Gardeners grow and look after plants in private and public green spaces.
Salary range: £16,000 to £25,000
How to become a gardener
You can get into this job through:
- a college course
- an apprenticeship
- working towards this role
- applying directly
- specialist courses run by a professional body
You could do a college course in gardening or horticulture to get some of the knowledge and practical skills needed for this career. Courses include:
- Level 1 Certificate in Horticulture Skills
- Level 2 Diploma in Horticulture and Amenity Horticulture
- Level 3 Certificate in Practical Horticulture
Courses would cover things like identification of plants, growing plants from seed and how to use gardening machinery safely.
You’ll usually need:
- 2 or fewer GCSEs at grades 3 to 1 (D to G), or equivalent, for a level 1 course
- 2 or more GCSEs at grades 9 to 3 (A* to D), or equivalent, for a level 2 course
- 4 or 5 GCSEs at grades 9 to 4 (A* to C), or equivalent, for a level 3 course
You could get into this job through a horticulture and landscape operative intermediate apprenticeship.
The Royal Horticulture Society also offers horticultural apprenticeships in some of its national gardens for 16 to 19 year olds.
You could move onto a landscape or horticulture supervisor advanced apprenticeship as you get more experience.
You’ll usually need:
- 5 GCSEs at grades 9 to 4 (A* to C), or equivalent, including English and maths, for an advanced apprenticeship
- some GCSEs, usually including English and maths, or equivalent, for an intermediate apprenticeship
You could also start as an assistant gardener and work your way up.
If you have some related work experience, this could help you to get a job.
Volunteering and experience
You could get experience by volunteering through Do-it or with organisations like:
To work as a gardener you would need to be able to show employers that you have the gardening skills, knowledge and enthusiasm they are looking for. Experience in gardening or a horticultural role is highly valued by employers.
The Royal Horticultural Society offers courses which are suitable if you want to learn more about gardening, or if you want to get qualifications that will help you get a job in horticulture.
What it takes
Skills and knowledge
- to be thorough and pay attention to detail
- patience and the ability to remain calm in stressful situations
- the ability to work well with others
- ambition and a desire to succeed
- sensitivity and understanding
- physical skills like movement, coordination, dexterity and grace
- the ability to work well with your hands
- customer service skills
- to be able to carry out basic tasks on a computer or hand-held device
Restrictions and requirements
You’ll need to:
- have a Certificate of Competence, if you carry out hazardous tasks using a chainsaw
What you’ll do
Your day-to-day tasks may include:
- raising plants from seeds or cuttings
- digging, planting and weeding flower beds and borders
- pruning shrubs and trees
- checking the health of plants and controlling pests
- using machinery like lawn mowers and hedge trimmers
- looking after the appearance of plants and the surrounding landscape
- cleaning and maintaining equipment
- basic building tasks like laying patios, or putting up sheds and fences
You could work in a garden, in a park, at a client’s business, at a client’s home or in woodland.

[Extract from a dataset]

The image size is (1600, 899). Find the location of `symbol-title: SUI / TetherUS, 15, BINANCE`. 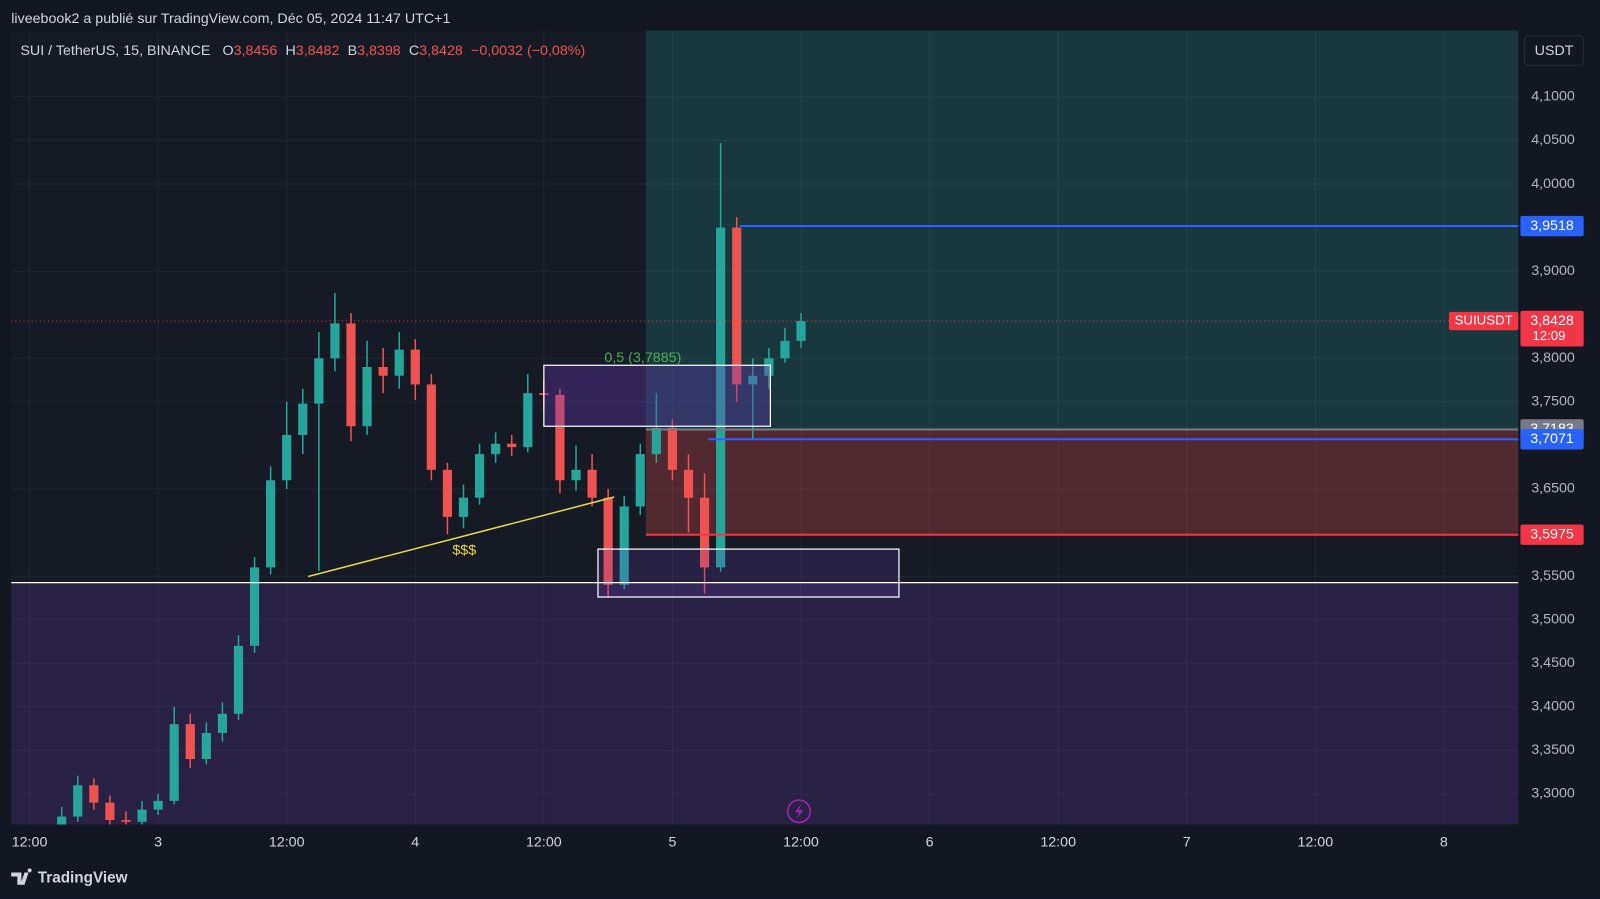

symbol-title: SUI / TetherUS, 15, BINANCE is located at coordinates (115, 51).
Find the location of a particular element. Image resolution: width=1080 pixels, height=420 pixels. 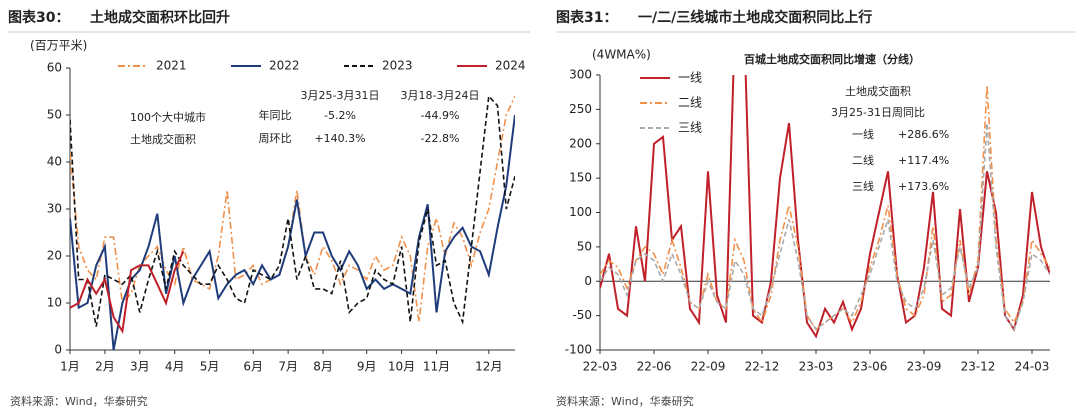

chart-title: 土地成交面积环比回升 is located at coordinates (160, 18).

Your working environment may be at height and outdoors in all weathers.
You may need to wear protective clothing.
Career path and progression
With experience, you could become a senior or head gardener.
You could move into other work like landscaping, greenkeeping or the care of trees and shrubs (arboriculture).
You could also set up your own business, offering a service to private customers.